* Consigne A *
Relevez tous les titres de films cités dans la critique.
* Consigne B *
Dans les entrées, recopiez la partie qui s'ouvre sur la ligne contenant « [Senden] (567, 2342) » et se ferme sur celle contenant « Эротическое белье (219, 130) ». Substituez « Alle anzeigen » à « Mehr anzeigen » sans rien modifier d'autre.

* Texte à lire *
○ ○ ○ ○ ○ ○ ○

Message par allen john »

The public enemy (William Wellman, 1931)

Des trois films de gangsters mythiques (Little Caesar de Le Roy et Scarface de Hawks étant bien sur les deux autres) qui entament la décennie, celui-ci est le plus fascinant; James Cagney y est incroyable, mais la grande force reste la mise en scène exemplaire, impeccable et plus qu'inspirée de Wellman. C'est l'un de ses très grands films, si ce n'est le plus grand, peu importe: c'est juste l'une des preuves de son génie. Il a su prendre un matériau bien de son temps, et inventer une manièe de faire, qui n'allait pas rester sans suite: Angels with dirty faces (Curtiz 1938) et The roaring twenties (Walsh, 1939) allaient tous deux reprendre la même structure chronologique, passant d'une exploration de l'Amérique populaire des débuts du siècle jusqu'aux années 30 en passant par les cassures de la première guerre mondiale et de la prohibition, deux évènements traumatiques qui ont sérieusement entaché cet âge de l'innocence qu'auraient été les années 20 sans elles. Bien sur, les deux films en question ajoutent aussi la crise de 1929, absente de ce film, mais le propos est ailleurs: dépeindre l'histoire d'un gangster comme une illustration du rêve Américain, un thème que The public enemy partage du reste avec Little Caesar, de Mervyn Le Roy.

○ ○ ○ ○ ○ ○ ○

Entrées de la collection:
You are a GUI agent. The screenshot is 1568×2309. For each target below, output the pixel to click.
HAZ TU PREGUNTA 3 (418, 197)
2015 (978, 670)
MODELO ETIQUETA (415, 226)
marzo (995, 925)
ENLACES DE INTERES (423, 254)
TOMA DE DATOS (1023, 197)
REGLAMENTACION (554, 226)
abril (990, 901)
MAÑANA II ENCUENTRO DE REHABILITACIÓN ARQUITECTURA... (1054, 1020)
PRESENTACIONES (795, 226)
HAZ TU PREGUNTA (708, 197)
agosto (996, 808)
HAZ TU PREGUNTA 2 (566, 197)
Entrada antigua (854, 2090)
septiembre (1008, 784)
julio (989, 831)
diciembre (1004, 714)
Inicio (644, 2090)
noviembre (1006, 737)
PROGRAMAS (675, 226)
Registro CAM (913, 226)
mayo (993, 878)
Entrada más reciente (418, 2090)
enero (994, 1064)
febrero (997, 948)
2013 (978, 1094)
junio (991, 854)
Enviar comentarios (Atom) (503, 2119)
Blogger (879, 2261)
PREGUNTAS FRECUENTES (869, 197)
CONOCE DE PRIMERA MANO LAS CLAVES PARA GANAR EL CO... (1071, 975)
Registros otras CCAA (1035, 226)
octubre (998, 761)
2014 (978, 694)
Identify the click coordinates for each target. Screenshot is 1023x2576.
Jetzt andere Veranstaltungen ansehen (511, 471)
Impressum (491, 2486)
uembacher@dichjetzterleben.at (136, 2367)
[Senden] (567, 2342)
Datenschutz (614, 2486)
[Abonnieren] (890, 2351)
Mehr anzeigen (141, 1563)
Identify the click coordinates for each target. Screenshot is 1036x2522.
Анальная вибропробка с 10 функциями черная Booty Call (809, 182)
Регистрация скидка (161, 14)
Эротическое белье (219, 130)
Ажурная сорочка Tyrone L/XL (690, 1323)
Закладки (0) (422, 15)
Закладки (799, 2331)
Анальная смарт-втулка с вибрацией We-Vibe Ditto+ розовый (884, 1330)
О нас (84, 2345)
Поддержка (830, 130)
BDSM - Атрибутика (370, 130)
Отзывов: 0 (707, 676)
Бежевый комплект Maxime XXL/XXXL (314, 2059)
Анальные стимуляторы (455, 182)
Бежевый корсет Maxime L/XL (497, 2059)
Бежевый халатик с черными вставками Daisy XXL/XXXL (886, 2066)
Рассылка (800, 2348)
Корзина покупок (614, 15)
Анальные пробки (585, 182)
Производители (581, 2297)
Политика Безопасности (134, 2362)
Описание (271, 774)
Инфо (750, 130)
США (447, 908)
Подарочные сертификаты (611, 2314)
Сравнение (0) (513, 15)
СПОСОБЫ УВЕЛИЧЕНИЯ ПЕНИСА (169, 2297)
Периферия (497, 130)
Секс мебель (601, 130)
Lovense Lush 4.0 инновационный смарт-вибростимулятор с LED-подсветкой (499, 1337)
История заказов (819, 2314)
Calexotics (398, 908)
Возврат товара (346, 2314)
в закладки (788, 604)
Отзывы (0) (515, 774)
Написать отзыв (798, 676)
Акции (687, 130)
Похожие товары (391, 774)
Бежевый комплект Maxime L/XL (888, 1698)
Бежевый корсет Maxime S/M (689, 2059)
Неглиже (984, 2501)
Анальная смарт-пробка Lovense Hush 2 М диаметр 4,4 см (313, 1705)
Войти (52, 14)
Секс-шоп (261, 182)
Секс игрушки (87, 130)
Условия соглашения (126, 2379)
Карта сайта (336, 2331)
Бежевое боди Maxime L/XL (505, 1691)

○ ○ ○ ○ ○ ○ ○

* Corrigé A *
The public enemy, Little Caesar, Scarface, Angels with dirty faces, The roaring twenties

* Corrigé B *
[Senden] (567, 2342)
Datenschutz (614, 2486)
[Abonnieren] (890, 2351)
Alle anzeigen (141, 1563)
Identify the click coordinates for each target. Screenshot is 1036x2522.
Анальная вибропробка с 10 функциями черная Booty Call (809, 182)
Регистрация скидка (161, 14)
Эротическое белье (219, 130)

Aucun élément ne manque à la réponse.